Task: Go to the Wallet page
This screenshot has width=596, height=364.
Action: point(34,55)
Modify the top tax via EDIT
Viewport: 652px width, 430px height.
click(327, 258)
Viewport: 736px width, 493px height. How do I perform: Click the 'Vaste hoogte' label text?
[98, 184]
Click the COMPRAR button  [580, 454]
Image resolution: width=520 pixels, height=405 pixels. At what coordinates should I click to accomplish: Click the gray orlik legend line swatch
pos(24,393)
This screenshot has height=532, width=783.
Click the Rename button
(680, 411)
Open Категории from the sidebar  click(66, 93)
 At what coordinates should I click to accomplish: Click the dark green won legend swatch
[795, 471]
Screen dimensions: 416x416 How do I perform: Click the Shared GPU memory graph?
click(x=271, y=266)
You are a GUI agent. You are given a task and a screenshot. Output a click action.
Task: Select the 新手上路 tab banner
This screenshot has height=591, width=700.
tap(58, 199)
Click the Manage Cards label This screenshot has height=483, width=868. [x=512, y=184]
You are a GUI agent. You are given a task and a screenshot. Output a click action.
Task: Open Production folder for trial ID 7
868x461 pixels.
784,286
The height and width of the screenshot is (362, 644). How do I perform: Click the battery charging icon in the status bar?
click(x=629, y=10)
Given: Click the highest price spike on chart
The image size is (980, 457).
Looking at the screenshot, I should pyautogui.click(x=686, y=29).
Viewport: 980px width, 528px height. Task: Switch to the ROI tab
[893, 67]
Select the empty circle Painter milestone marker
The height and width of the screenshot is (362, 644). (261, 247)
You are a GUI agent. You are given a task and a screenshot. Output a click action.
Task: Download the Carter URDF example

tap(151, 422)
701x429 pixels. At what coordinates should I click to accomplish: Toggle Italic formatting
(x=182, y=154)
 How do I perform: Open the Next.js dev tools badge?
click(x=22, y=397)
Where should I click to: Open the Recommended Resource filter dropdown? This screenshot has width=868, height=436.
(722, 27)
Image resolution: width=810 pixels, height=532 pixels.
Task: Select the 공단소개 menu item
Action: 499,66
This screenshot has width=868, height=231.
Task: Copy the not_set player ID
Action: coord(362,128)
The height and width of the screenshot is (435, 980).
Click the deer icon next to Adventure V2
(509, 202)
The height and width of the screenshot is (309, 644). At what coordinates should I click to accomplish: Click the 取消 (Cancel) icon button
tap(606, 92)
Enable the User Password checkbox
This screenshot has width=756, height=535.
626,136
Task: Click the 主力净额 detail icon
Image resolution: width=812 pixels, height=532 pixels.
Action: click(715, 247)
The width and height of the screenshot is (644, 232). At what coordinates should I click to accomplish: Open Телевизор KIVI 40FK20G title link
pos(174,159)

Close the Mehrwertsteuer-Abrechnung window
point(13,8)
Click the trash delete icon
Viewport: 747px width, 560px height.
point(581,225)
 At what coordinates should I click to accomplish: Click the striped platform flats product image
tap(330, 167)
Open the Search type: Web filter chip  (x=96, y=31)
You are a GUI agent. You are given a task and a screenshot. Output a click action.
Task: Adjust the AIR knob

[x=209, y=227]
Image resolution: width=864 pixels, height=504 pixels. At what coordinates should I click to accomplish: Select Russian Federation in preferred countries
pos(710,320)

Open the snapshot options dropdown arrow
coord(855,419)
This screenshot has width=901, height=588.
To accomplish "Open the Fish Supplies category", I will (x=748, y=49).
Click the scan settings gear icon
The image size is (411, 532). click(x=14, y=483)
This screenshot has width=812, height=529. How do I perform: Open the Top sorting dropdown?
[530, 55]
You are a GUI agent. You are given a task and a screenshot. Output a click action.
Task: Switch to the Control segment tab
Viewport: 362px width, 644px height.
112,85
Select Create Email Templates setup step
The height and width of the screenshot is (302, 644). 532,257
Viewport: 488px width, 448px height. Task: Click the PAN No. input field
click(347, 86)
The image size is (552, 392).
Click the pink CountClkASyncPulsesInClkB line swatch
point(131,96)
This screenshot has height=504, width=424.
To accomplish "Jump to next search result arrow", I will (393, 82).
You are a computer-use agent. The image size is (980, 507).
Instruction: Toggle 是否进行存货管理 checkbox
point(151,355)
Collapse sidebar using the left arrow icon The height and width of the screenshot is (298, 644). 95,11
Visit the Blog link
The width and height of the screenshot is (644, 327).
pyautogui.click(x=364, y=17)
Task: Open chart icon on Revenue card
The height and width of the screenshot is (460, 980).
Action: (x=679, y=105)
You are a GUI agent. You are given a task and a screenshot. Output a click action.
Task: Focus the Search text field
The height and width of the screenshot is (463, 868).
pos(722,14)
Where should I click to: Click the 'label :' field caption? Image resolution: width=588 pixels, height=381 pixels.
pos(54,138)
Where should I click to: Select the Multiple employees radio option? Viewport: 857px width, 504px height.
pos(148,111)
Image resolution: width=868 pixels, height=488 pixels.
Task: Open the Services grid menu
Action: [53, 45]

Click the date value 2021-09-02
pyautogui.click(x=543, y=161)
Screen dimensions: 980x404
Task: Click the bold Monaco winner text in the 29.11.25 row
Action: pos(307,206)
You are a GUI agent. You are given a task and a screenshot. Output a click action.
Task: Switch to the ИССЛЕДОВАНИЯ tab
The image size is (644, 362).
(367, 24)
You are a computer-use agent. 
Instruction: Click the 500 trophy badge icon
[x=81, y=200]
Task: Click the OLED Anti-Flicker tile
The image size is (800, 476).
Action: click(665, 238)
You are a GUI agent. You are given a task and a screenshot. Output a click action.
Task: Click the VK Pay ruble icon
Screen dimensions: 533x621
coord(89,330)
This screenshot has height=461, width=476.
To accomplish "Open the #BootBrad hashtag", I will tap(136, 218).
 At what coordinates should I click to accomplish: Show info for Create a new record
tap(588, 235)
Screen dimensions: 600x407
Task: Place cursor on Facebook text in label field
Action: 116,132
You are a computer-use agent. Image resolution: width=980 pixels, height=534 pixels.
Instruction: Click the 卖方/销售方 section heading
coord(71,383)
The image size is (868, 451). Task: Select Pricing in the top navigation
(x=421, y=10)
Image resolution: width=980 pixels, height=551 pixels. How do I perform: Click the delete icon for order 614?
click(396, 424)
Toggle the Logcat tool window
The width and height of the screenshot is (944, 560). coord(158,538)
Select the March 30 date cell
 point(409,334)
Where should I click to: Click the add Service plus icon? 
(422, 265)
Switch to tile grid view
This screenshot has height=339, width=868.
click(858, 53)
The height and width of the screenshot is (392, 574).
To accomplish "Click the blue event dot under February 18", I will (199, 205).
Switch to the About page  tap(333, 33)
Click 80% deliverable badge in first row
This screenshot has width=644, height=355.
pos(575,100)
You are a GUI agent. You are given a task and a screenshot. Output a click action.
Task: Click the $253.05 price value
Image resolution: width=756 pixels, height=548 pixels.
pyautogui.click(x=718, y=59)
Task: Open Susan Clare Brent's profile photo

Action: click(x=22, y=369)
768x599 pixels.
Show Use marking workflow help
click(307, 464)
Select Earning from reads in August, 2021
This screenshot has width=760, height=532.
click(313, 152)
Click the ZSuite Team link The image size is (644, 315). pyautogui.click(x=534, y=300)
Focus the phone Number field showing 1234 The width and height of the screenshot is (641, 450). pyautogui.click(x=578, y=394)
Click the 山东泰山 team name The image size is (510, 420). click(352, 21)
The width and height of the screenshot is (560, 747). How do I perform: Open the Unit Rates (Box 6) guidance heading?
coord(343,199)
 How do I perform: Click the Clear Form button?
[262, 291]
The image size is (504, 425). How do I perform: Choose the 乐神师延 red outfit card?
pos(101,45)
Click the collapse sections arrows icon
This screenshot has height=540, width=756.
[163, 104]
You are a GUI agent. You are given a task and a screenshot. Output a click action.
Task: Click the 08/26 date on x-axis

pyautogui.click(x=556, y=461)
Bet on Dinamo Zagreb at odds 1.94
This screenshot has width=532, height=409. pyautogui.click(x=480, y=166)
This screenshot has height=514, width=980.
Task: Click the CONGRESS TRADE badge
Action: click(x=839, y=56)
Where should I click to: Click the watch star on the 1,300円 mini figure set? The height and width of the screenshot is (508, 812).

*Exercise:* Copy out the data word for word, from the line containing "Focus the phone" through the end of the data, including both ends.

*The output:*
Focus the phone Number field showing 1234 The width and height of the screenshot is (641, 450). pyautogui.click(x=578, y=394)
Click the 山东泰山 team name The image size is (510, 420). click(352, 21)
The width and height of the screenshot is (560, 747). How do I perform: Open the Unit Rates (Box 6) guidance heading?
coord(343,199)
 How do I perform: Click the Clear Form button?
[262, 291]
The image size is (504, 425). How do I perform: Choose the 乐神师延 red outfit card?
pos(101,45)
Click the collapse sections arrows icon
This screenshot has height=540, width=756.
[163, 104]
You are a GUI agent. You are given a task and a screenshot. Output a click action.
Task: Click the 08/26 date on x-axis

pyautogui.click(x=556, y=461)
Bet on Dinamo Zagreb at odds 1.94
This screenshot has width=532, height=409. pyautogui.click(x=480, y=166)
This screenshot has height=514, width=980.
Task: Click the CONGRESS TRADE badge
Action: click(x=839, y=56)
Where should I click to: Click the watch star on the 1,300円 mini figure set? The height and width of the screenshot is (508, 812).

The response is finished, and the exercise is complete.